Zachary S. Boyd^*, Rajiv Raja^*, Stephanie Johnson, David A. Eberhard and Mark R. Lackner^*

From the Departments of Development Oncology Diagnostics, * Sample Repository Group, and Research Pathology, Genentech, Incorporated, South San Francisco, California

Molecular profiling of human cancer is complicated by both stromal contamination and cellular heterogeneity within samples from tumor biopsies. In this study, we developed a tissue-processing protocol using mechanical dissociation and flow cytometric sorting that resulted in the respective enrichment of stromal and tumor fractions from frozen pancreatic adenocarcinoma samples.

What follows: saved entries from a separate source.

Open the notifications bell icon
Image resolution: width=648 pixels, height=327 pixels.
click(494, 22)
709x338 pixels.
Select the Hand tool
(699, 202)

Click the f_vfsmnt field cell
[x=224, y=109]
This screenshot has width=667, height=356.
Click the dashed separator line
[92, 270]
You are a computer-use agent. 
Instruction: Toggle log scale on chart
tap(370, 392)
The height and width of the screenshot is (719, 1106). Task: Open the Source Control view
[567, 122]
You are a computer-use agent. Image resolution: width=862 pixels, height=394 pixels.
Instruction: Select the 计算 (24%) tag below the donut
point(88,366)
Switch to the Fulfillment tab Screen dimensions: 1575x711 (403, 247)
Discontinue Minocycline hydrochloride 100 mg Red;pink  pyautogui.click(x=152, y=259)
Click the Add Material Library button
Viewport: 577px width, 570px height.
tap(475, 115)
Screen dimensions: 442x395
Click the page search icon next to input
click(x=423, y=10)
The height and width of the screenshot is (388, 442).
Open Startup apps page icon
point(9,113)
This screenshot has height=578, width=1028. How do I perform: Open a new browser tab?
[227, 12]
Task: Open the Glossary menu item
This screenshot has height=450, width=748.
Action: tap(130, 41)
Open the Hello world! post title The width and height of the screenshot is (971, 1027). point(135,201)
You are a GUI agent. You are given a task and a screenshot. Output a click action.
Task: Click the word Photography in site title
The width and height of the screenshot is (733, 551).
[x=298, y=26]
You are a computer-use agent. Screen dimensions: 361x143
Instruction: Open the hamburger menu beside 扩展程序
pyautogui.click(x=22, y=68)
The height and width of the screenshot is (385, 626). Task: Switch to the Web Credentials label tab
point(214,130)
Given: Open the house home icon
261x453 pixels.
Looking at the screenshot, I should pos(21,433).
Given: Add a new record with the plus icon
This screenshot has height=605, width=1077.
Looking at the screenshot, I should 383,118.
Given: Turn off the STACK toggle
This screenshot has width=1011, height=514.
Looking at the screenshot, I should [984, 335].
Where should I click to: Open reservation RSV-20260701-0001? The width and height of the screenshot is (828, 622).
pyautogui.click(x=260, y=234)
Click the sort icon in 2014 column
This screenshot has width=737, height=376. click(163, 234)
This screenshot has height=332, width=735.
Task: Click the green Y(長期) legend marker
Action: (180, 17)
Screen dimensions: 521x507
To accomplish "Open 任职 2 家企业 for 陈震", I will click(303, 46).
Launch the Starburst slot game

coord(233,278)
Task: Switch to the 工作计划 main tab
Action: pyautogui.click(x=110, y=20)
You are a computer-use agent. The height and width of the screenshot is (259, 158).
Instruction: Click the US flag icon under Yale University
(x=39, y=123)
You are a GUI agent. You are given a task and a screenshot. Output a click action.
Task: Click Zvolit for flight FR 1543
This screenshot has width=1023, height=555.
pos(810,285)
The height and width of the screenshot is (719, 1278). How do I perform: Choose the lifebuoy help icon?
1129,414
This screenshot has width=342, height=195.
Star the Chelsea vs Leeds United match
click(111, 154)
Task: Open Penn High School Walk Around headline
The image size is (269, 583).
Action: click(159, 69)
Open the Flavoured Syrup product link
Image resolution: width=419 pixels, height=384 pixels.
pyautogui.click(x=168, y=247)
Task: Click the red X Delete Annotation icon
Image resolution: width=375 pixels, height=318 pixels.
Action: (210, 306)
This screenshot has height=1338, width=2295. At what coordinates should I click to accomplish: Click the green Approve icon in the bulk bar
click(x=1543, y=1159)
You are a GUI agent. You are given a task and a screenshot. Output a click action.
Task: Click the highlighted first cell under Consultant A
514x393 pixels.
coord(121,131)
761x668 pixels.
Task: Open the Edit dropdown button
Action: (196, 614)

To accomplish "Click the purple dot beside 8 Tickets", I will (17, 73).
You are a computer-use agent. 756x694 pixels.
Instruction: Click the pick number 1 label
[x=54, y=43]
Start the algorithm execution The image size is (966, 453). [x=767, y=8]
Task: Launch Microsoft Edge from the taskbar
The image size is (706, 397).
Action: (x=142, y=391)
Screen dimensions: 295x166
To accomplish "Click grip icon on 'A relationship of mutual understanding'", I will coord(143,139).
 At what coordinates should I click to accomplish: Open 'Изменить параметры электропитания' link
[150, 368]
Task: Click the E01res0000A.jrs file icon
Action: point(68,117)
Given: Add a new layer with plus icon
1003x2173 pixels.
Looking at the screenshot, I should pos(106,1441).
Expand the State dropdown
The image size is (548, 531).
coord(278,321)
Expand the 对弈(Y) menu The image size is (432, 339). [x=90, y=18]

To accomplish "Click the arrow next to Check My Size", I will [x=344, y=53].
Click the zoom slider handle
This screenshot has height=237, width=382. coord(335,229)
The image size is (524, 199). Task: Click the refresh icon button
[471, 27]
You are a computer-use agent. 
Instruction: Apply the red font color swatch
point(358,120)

Molecular profiling of DNA from the sorted populations using high-density single nucleotide polymorphism arrays revealed widespread chromosomal loss of heterozygosity in tumor fractions but not in either the stromal fraction or unsorted tissue specimens from the same sample. Similarly, a combination of KRAS mutations and chromosomal copy number changes at key pancreatic cancer loci, such as CDK2NA and TP53, was detected in a substantial proportion of the tumor fractions but not in matched stromal fractions from the same sample. This approach to tissue processing could greatly expand the amount of archived tissue that is available for molecular profiling of human cancer and enable a more accurate diagnosis of genetic alterations in patient samples.